(CONSEGNE):
[1] Trascrivi fedelmente il tratto del brano su Makoto Sanada compreso tra "Panni in microfibra…?" e "parte di Suga!", estremi inclusi.
[2] Nel brano su Makoto Sanada, di quale film horror Sanada ha fatto parte del team di scrittori nel 2007?
[3] Prosegui il brano su Makoto Sanada a partire da dove si interrompe.

(BRANO FORNITO):
-.-.-

Panni in microfibra…?
E soprattutto, preparatevi alla chicca…
Un Drama CD! Si, quei CD popolarissimi in Giappone che fanno soprattutto sugli anime (Il primo caso che mi viene in mente è Haikyuu!!), con doppiatori anche di spicco come Rina Hidaka (voce di Silica in Sword Art Online) nella parte di Sakuma o Shintaro Asanuma (Voce di Mitsuru Sasayama in PSYCHO-PASS) nella parte di Suga!
Quindi possiamo affermare con certezza che il debutto di Sanada nel campo RPG Horror (vorrei precisare questo, dato che nel campo del mercato creativo in generale ci era entrato già nel 2007, facendo parte del team di scrittori per il film horror Exte: Hair Extentions) sia stato un successo incredibile in Giappone!
…E sembra sia bastato quello per assicurargli un posto in paradiso con la sua opera successiva.
Si, per ora con la development history sono stata piuttosto sintetica (e calma, rispetto alle cose che ho scoperto su quest’autore che hanno tirato fuori un bel discorsetto tra me e mia sorella, ma ne parleremo nel Rapporto Autore-Opera e nell’articolo su Angels Of Death).
Il background di Makoto Sanada e i suoi titoli è abbastanza vasto, ed esplorabile in buona parte. Ma, vi assicuro, maggiori informazioni le avrete con l’ultimo articolo di questa rubrica. Stay Tuned!
Per ora, però, vediamo cosa molto probabilmente ha attirato il pubblico giapponese su questo gioco.
-Ottime premesse…-
Stiamo parlando della generazione dello Storytelling focus, quindi il punto forte non potrà che essere la narrazione, no?
No.
No davvero, avevamo anticipato questo in qualche modo nell’articolo su Mad Father, un gioco che si rivelato come uno, se non l’unico titolo dalla trama lineare ricca di contenuti in grado di raccontarli come si deve.
Quindi cosa contraddistingue The Forest of Drizzling Rain? È forse la regia, com’era accaduto in Corpse Party? Proviamo a mettere in chiaro una cosa. Quando in un mestiere notiamo che alcune cose sono fatte bene e altre volte no, non dovremmo essere così tanto sicuri che stiamo parlando di maestranze affermate.

-.-.-

Voci di dati estratti:
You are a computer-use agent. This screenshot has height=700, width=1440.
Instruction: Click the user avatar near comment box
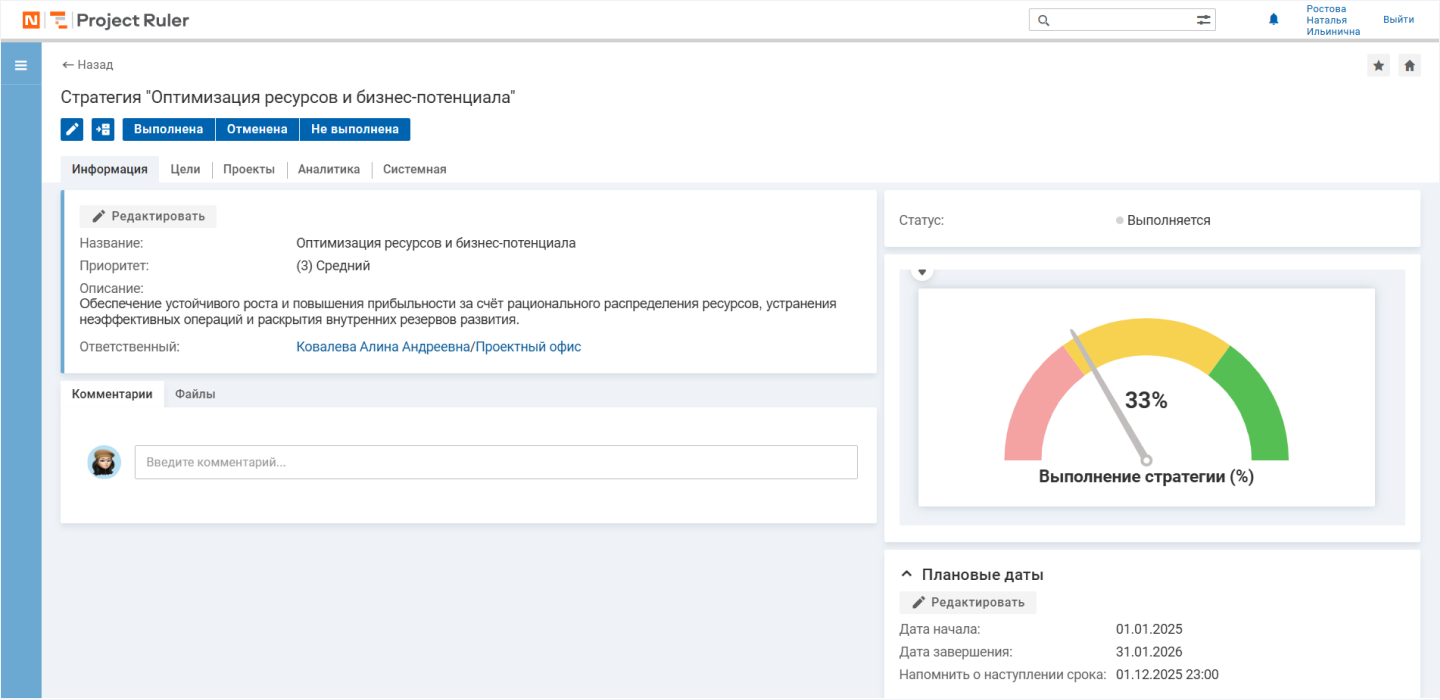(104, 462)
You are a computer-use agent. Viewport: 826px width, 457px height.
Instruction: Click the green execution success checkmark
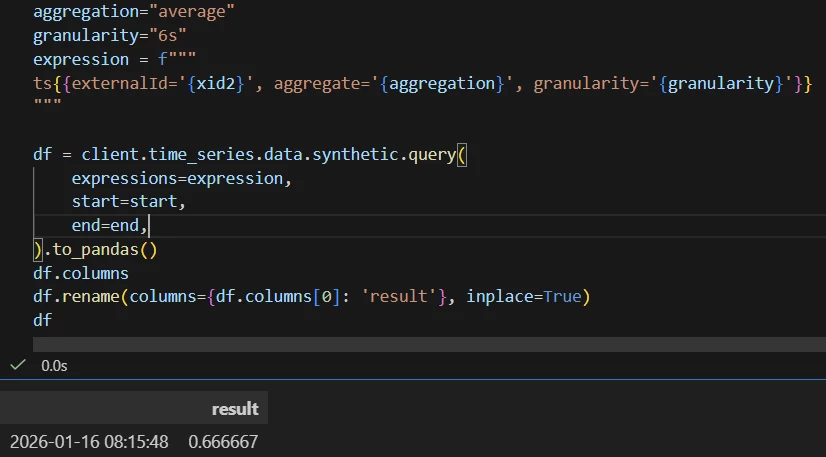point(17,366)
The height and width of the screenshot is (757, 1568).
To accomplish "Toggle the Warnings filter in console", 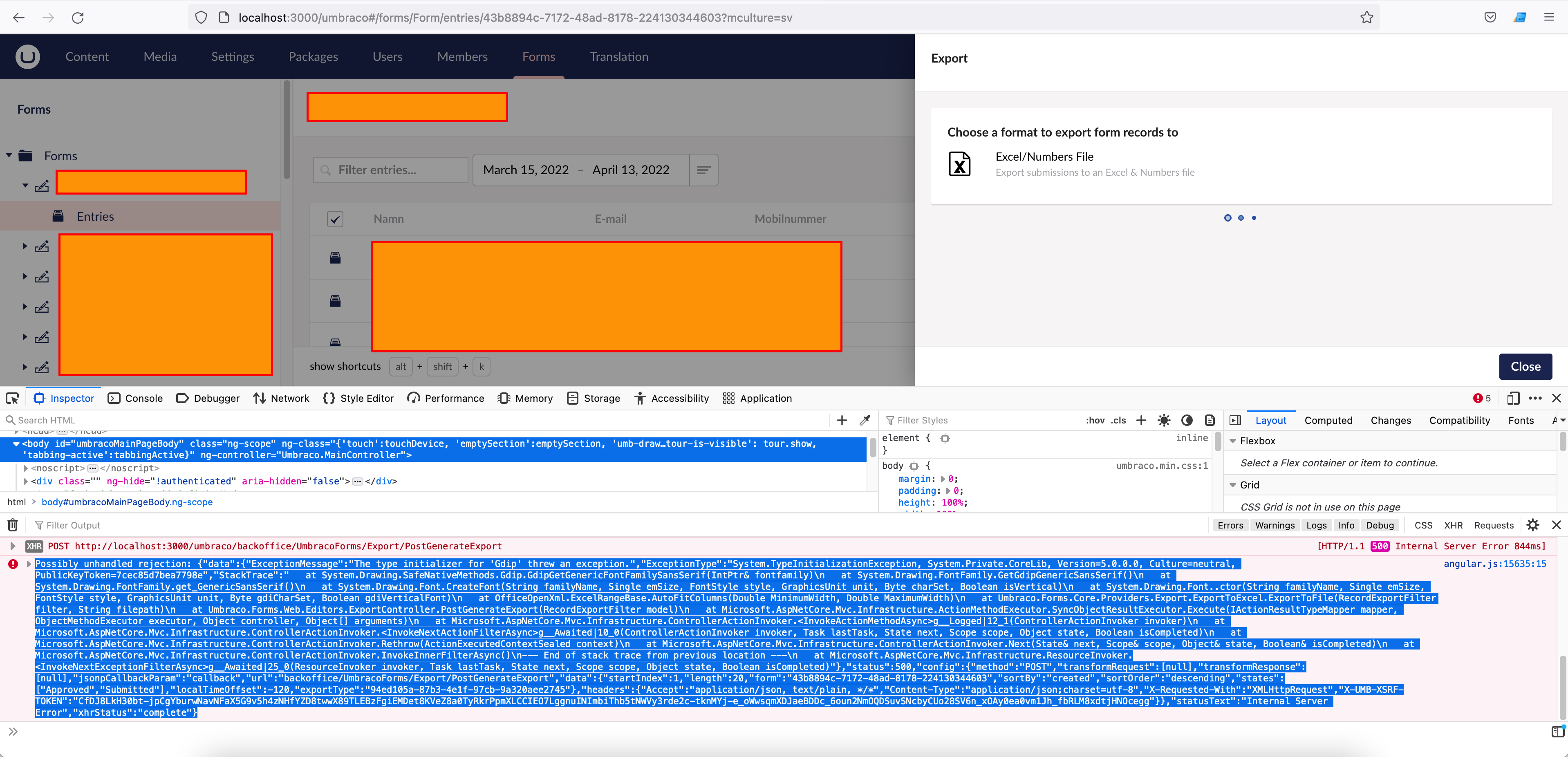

-.-.-

(RISPOSTE PER CONSEGNA):
[1]
Panni in microfibra…?
E soprattutto, preparatevi alla chicca…
Un Drama CD! Si, quei CD popolarissimi in Giappone che fanno soprattutto sugli anime (Il primo caso che mi viene in mente è Haikyuu!!), con doppiatori anche di spicco come Rina Hidaka (voce di Silica in Sword Art Online) nella parte di Sakuma o Shintaro Asanuma (Voce di Mitsuru Sasayama in PSYCHO-PASS) nella parte di Suga!

[2] Exte: Hair Extentions.

[3]
Metto subito avanti le mani dicendo che questo titolo presenta numerosi punti in cui la regia è davvero ottima, mi riferisco ad esempio all’inizio del gioco…
I contenuti ci mostrano davvero poco. Ci viene introdotto un funerale, ma è il modo in cui incontriamo la protagonista Shiori che conta. Poche chiacchiere, possiamo scontrarci col suo dolore quando arriva in cucina e ci dice che dovrà riporre tutti i preparativi che aveva organizzato per festeggiare il suo compleanno assieme ai suoi genitori appena defunti. In questa scena abbiamo uno dei primi ricambi dal reparto sonoro, ormai dovremmo aver capito da Corpse Party che il lavoro sulla soundtrack contribuisce almeno al 50% sul successo di un titolo narrativo o meno tanto quanto la trama e le grafiche.
In questa sede farei anche una menzione speciale alla lunga sequenza del museo! La migliore del gioco a mio parere.
Dunque, dovrete aver capito che mi sto riferendo in particolar modo alla successione delle scene notturne, da quando entra nell’edificio e incontra Sakuma fino a quando si vedrà Suga in scena per la prima volta. I ritmi sono giusti, perché avremo continui intermezzi sia per cominciare ad interfacciarci con la leggenda della Kotori Obake, ma soprattutto un ritmo davvero ben distribuito da una scena all’altra.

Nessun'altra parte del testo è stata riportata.